**Alıştırmanın istedikleri**:
- a) Karar metnine göre başvuran AİHM'ye hangi tarihte başvurmuştur?
- b) Karar metninden "AİHM, ulusal mahkemenin" sözcüklerinin geçtiği yerden başlayan ve "ilan edilmek durumundadır." sözcüklerinden sonra biten kısmı hiç değiştirmeden çıkarın.
- c) Karar metnini kaldığı yerden devam ettirin.

**Metin**:
= = = = =
AİHM, başvuru yolu bulunmuyorsa veya başvuru yollarının etkisiz olduğuna karar verilmişse, altı aylık süre aşımının, şikayet konusu uygulamanın gününden itibaren başladığını yineler. İstisnai davalarda, başvuranların önce bir iç hukuk yoluna başvurdukları, ancak bu başvuru yolunu etkisiz kılacak koşulların daha sonra farkına varacakları veya varmaları gereken özel koşullar bulunabilir. Böyle bir durumda, altı aylık süre, başvuranın bu koşulların farkına vardığı veya varması gereken tarihten itibaren hesaplanabilir (bkz. Hazar ve Diğerleri - Türkiye, 62566/00).
AİHM, ulusal mahkemenin 10.12.2001 gününde başvuranın kararın kendisine verilmesi talebini reddettiğini kaydeder. Başvuran AİHM'ye başvurusunu, 10.06.2002 tarihinde, 10.12.2001 gününden itibaren tam altı ay içerisinde yapmıştır. Bu sebeple AİHM, Hükümet'in, başvurunun altı ay kuralına uymadığı itirazını reddeder.
AİHM ayrıca, bu şikayetlerin AİHS'nin 35 k 3. Maddesi kapsamında dayanaktan yoksun olmadığını kaydeder. Ayrıca başvurunun başka bir gerekçe altında da kabuledilmez olarak değerlendirilemeyeceğine işaret eder. Bu sebeple başvuru kabuledilebilir olarak ilan edilmek durumundadır.

B. Esaslara ilişkin

Hükümet, bu davada, yargı sürecinin makul süreyi aşmadığını belirtmiştir. Mahkemenin delil topladığını, üç bilirkişi raporu aldığını ve başvuranın tanıklarını dinlediğini savunmuştur. Dava iki yıldan kısa bir sürede ve duraklama olmaksızın sona erdirilmiştir. Hükümet, bu koşullarda, yargı sürecinin haddinden uzun olduğu şeklinde değerlendirilemeyeceğini ileri sürmüştür.
Ayrıca Hükümet, başlangıçta, bu davadaki meselenin yetkili makamların kararı uygulamayı reddetmeleri olmadığını ifade etmiştir. Kararın uygulanmamasının nedeni, öncelikle gerekli harç ödenmeden kararın başvurana verilmemesidir. Hükümet, bu nedenle, kararın başvurana verilmemesinin iç hukuka uygun olduğunu ve mahkemenin harcın davalı şirketten tahsil edilmesi için vergi icra dairesine emir gönderdiğini eklemiştir.
= = = = =
[Kayıtlı öğeler]
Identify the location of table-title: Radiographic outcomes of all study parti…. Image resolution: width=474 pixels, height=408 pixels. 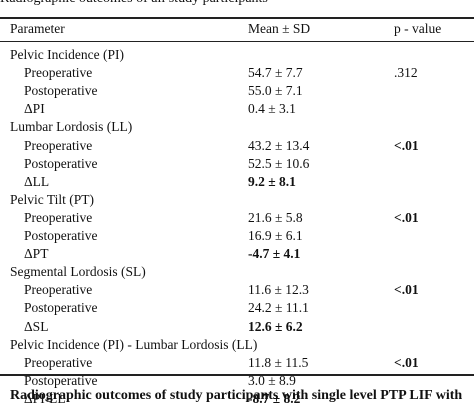
(134, 4). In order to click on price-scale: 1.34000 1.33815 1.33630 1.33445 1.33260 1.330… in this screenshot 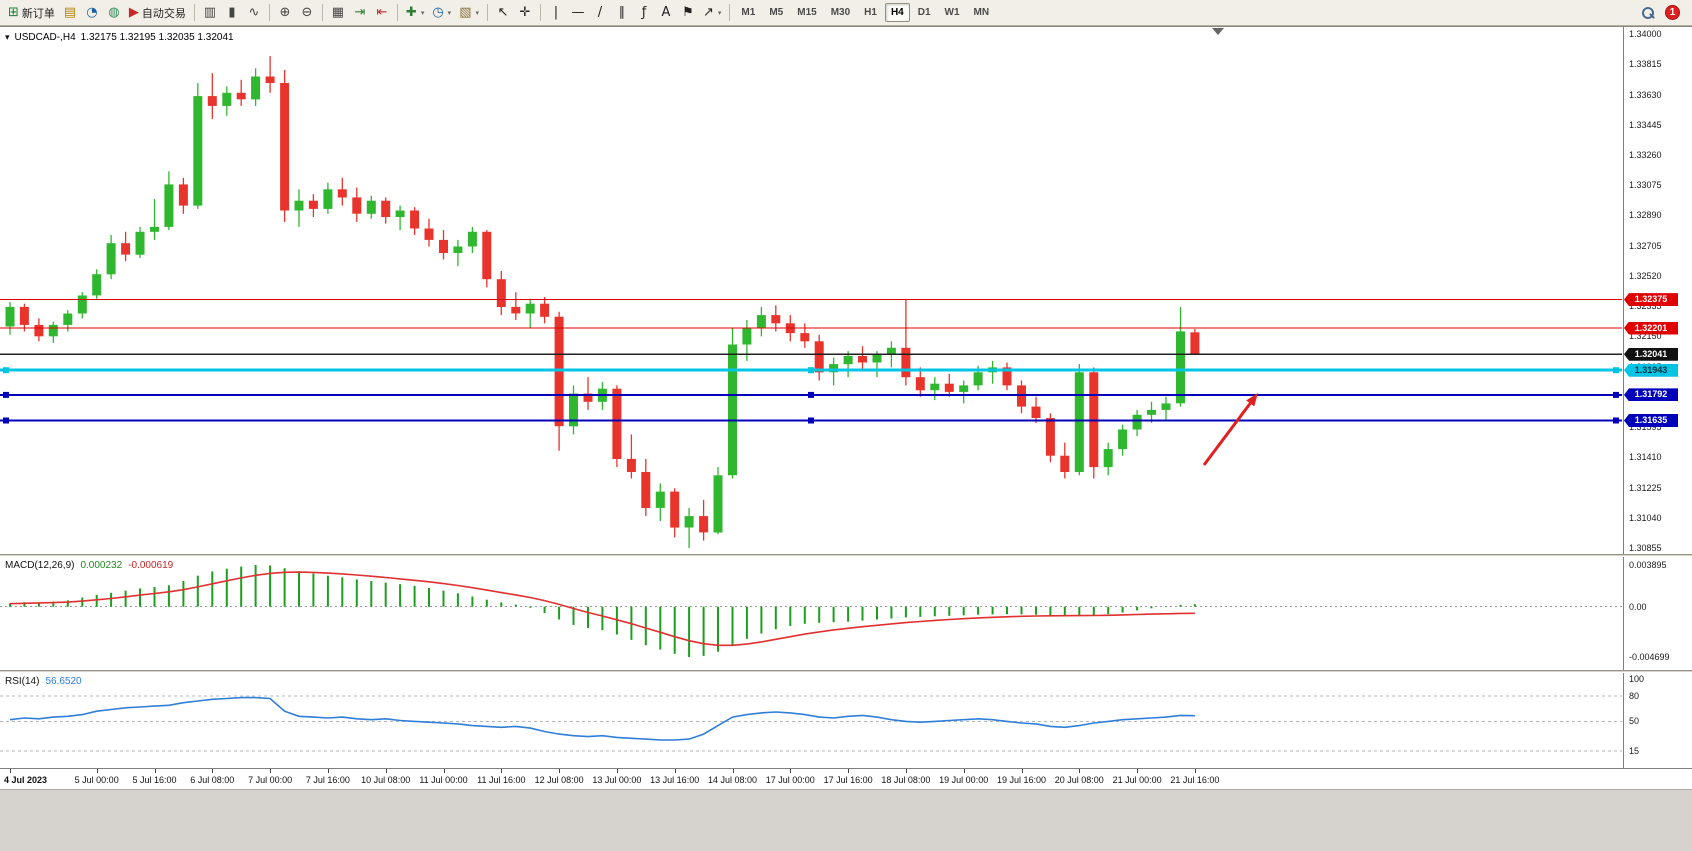, I will do `click(1658, 290)`.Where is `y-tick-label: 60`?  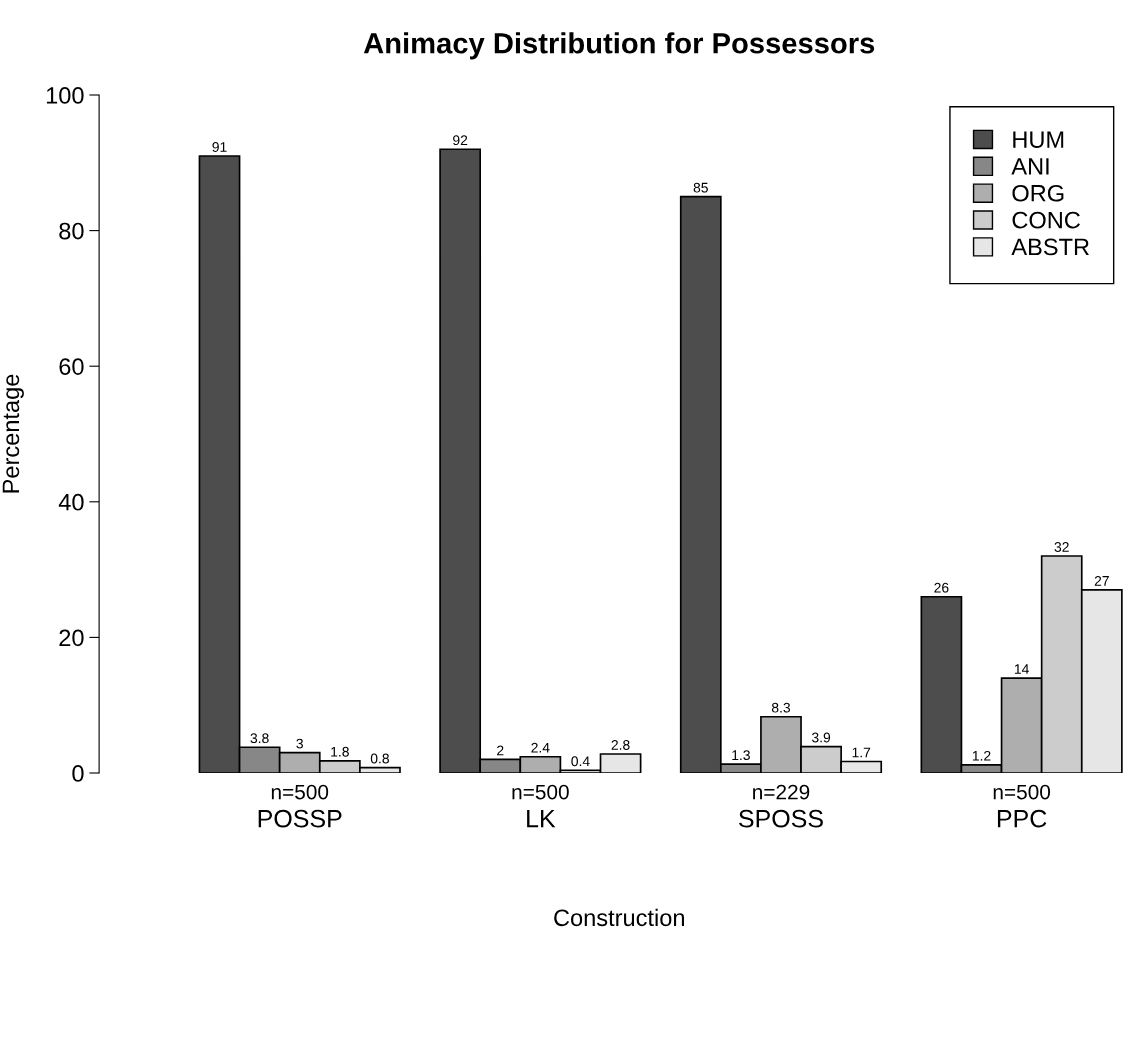 y-tick-label: 60 is located at coordinates (72, 366).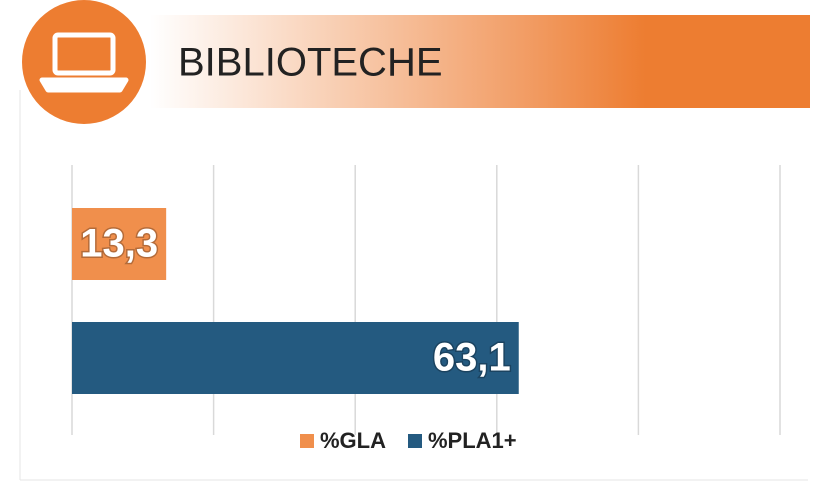  What do you see at coordinates (353, 440) in the screenshot?
I see `legend-label: %GLA` at bounding box center [353, 440].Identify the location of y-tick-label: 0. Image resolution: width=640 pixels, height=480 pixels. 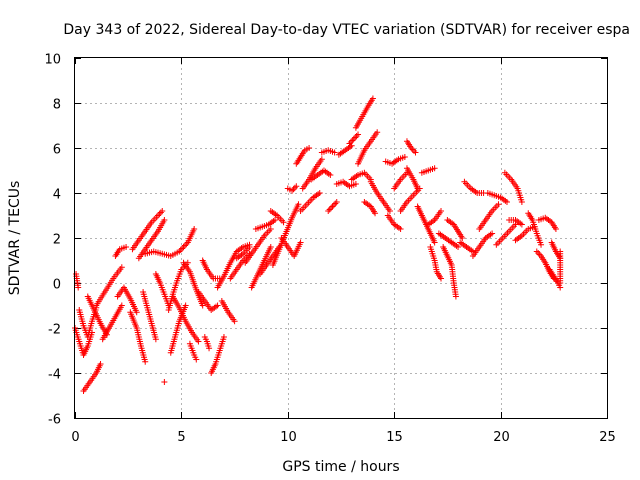
(57, 286).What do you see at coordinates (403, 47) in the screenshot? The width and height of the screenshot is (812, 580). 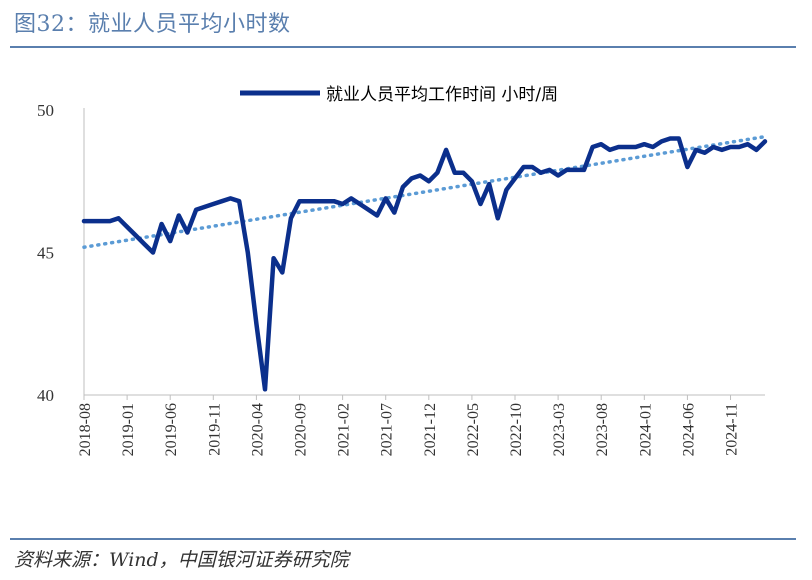 I see `title-rule` at bounding box center [403, 47]. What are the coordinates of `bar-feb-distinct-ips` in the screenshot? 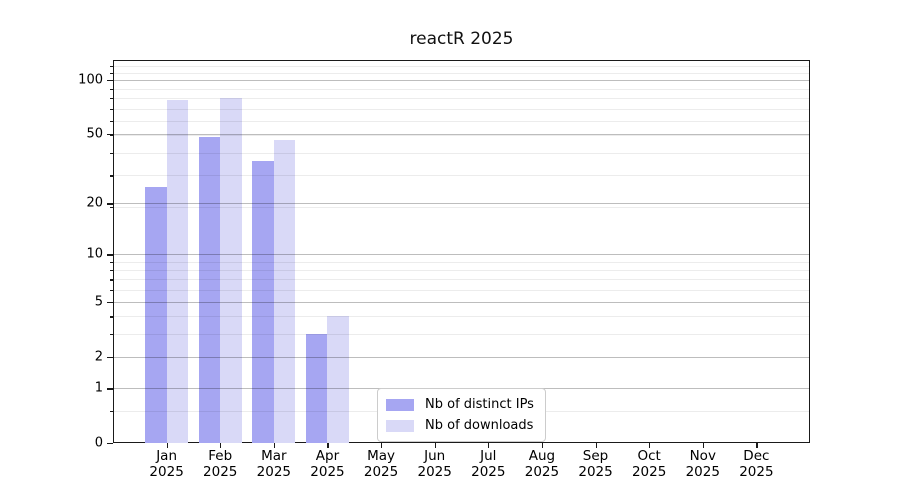 It's located at (210, 290).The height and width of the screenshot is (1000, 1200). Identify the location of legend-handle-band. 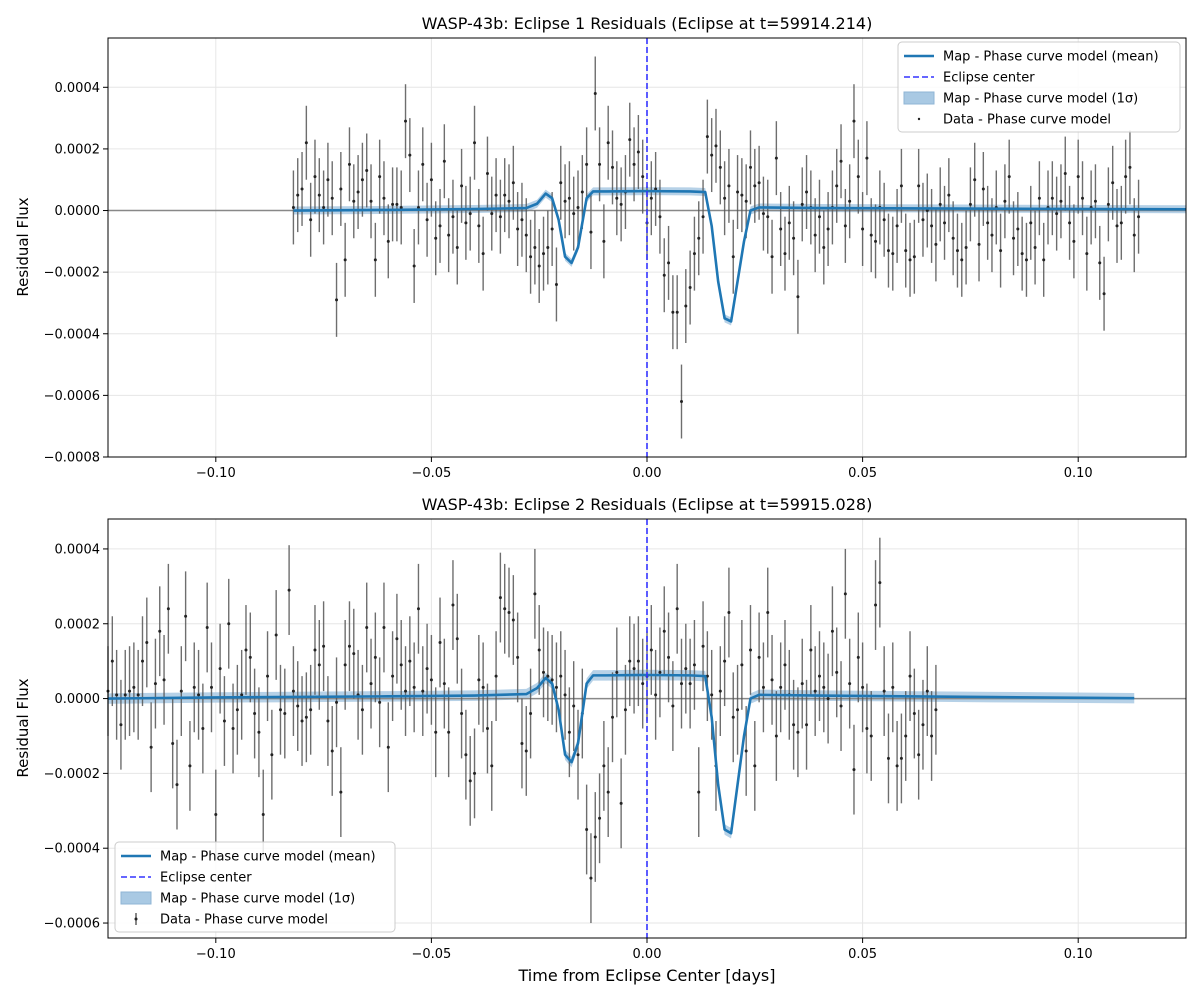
= = = = =
**Alıştırma sonuçları**:
- a) 10.06.2002 tarihinde.

- b)
AİHM, ulusal mahkemenin 10.12.2001 gününde başvuranın kararın kendisine verilmesi talebini reddettiğini kaydeder. Başvuran AİHM'ye başvurusunu, 10.06.2002 tarihinde, 10.12.2001 gününden itibaren tam altı ay içerisinde yapmıştır. Bu sebeple AİHM, Hükümet'in, başvurunun altı ay kuralına uymadığı itirazını reddeder.
AİHM ayrıca, bu şikayetlerin AİHS'nin 35 k 3. Maddesi kapsamında dayanaktan yoksun olmadığını kaydeder. Ayrıca başvurunun başka bir gerekçe altında da kabuledilmez olarak değerlendirilemeyeceğine işaret eder. Bu sebeple başvuru kabuledilebilir olarak ilan edilmek durumundadır.

- c)
Hükümet, başvuranın yargılama giderlerini ödemesi halinde kararın uygulanmasına başlanacağını öne sürmüştür. Harçlar Kanunu'nun 32. Maddesi'ne göre, ilgili harçların ödenmemesi durumunda müteakip işlemler uygulanmamaktadır, ancak taraflardan birinin yaptığı ödeme, işlemlerin sonunda dikkate alınır. Buna göre, başvuran harcı ödeyip kararın uygulanması sürecini başlatabilirdi. Ardından bu meblağ borcun geri kalanıyla beraber kendisine geri ödenirdi. Dolayısıyla Hükümet, başvuranın, iç hukuk çerçevesinde kendisine tanınan bu olanağı reddetmesi nedeniyle, lehine verilen kararın uygulanmaması sorumluluğunu yüklenmesi gerektiğini kanısındadır.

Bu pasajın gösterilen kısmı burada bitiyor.